> [TASK STATEMENT]
Copy everything from "As the Supreme" down to "moral middle ground." in the passage on the 15-week abortion ban, switching "middle ground" to "halfway point".

> [READING PASSAGE]
* * * *
As the Supreme Court, dominated by conservative, anti-abortion justices, is poised to hear oral arguments on Mississippi’s unconstitutional 15-week ban, a chorus of voices has emerged to say that banning abortions after three months is acceptable. But we should nip this foolish logic in the bud. A 15-week ban is not reasonable or moderate or a compromise worth swallowing, however reluctantly. Like any other ban at any point in someone’s pregnancy, we should recognize it for what it is—an assertion of the state’s power in determining when and how we’re made to have children, not a medical or moral middle ground.

Last month, Jon A. Shields, a self-described “conservative professor” at Claremont McKenna College, made the unconvincing case for a “liberal compromise on abortion” in the pages of The New York Times. Writing that “common moral intuitions about abortion” have “quietly moderated” what he called a “liberal civil war,” Shields pointed to the fact that about half of all abortion clinics only offer the procedure up to 15 weeks. This he interpreted as proof that even abortion providers “choose to restrict the scope of this expansive right.” What Shields neglected to mention were the actual reasons many clinics and providers are forced to limit the abortions they provide—laws passed by Republican legislatures that have targeted clinics’ ability to operate. As two researchers noted in 2009, “These regulations cause physicians to change their clinical practices or reduce the maximum gestational age at which they perform abortions to avoid legal risks.” Jackson Women’s Health Organization, the Mississippi abortion provider at the heart of the Supreme Court case, is a prime example of how restrictions have whittled down the abortions they are able to offer. When it opened in 1995, the clinic provided abortions up to 24 weeks; today, that limit has been reduced by two months, due to a law that requires later abortions to be done at a hospital or a clinic that has met the standards of an ambulatory surgical facility, a medically unnecessary restriction meant only to curtail abortion provision.

Calls for viewing a 15-week ban as a necessary compromise aren’t merely coming from the right. Recently, the constitutional law professor Aaron Tang argued in an op-ed for The Washington Post that the conservative majority “should not eliminate the right to abortion” but, in a nod to the originalism that it ostensibly prizes, instead “should restore it to the position that characterized American society throughout our early history, recognizing a constitutional right to abortion early in pregnancy.” He added, “This understanding would allow states to prohibit abortion after 15 weeks,” while prohibiting earlier bans. To Tang, who once clerked for Justice Sonia Sotomayor, “a moderate ruling of this kind could be just what the court needs to restore its battered credibility.” But this argument is not only unlikely to sway conservative justices, who have been primed for decades to gut Roe; it’s an anti-abortion rationale couched as pragmatism that proposes that it’s perfectly fine to take a shiv to abortion rights. “This outcome might be far from ideal for either side in the abortion wars,” Tang concluded. “Yet in this deeply polarized moment, an originalist abortion middle ground may be the best the court—and the American people—can hope for.”

That these arguments were proposed just as Texas’s extremist abortion ban made its torturous way to the Supreme Court is no coincidence. Jezebel’s Susan Rinkunas wrote recently that if the court were to hear the cases together and only knock down Texas’s six-week ban, it would “look almost sensible to a certain segment of journalists and pundits—never mind that upholding a 15-week ban ignores 50 years of precedent and would eviscerate Roe without ever having to say it’s been overturned.” As Rinkunas put it, “It is not a compromise or a ‘win’ if the Supreme Court blocks one unconstitutional abortion law but upholds another. Allowing either of these laws to stand is a tragedy for abortion access.” The political rhetoric of compromise and moderation has become fetishized to the point of absurdity, and used to sell the entirely unpalatable. When it comes to abortion, we shouldn’t buy it.
* * * *
> [PROVIDED MATERIAL]
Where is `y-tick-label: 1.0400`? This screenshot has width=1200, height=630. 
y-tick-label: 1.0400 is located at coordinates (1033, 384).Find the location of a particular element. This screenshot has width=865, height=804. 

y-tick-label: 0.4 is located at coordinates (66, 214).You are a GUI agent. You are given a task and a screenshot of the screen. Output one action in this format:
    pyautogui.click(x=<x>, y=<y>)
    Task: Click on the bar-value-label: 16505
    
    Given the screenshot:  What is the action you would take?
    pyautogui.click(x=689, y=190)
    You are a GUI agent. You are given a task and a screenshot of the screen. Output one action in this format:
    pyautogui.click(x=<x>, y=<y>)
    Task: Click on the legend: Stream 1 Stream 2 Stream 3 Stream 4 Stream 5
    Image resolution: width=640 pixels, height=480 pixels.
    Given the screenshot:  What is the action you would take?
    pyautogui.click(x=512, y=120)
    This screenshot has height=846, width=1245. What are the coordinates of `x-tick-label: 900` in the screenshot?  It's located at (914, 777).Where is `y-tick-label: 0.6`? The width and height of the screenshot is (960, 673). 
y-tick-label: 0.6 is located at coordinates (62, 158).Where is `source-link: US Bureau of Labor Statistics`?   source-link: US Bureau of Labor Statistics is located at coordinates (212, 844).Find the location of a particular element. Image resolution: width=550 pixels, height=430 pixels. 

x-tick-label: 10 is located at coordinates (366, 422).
* * * *
> [ANSWER SECTION]
As the Supreme Court, dominated by conservative, anti-abortion justices, is poised to hear oral arguments on Mississippi’s unconstitutional 15-week ban, a chorus of voices has emerged to say that banning abortions after three months is acceptable. But we should nip this foolish logic in the bud. A 15-week ban is not reasonable or moderate or a compromise worth swallowing, however reluctantly. Like any other ban at any point in someone’s pregnancy, we should recognize it for what it is—an assertion of the state’s power in determining when and how we’re made to have children, not a medical or moral halfway point.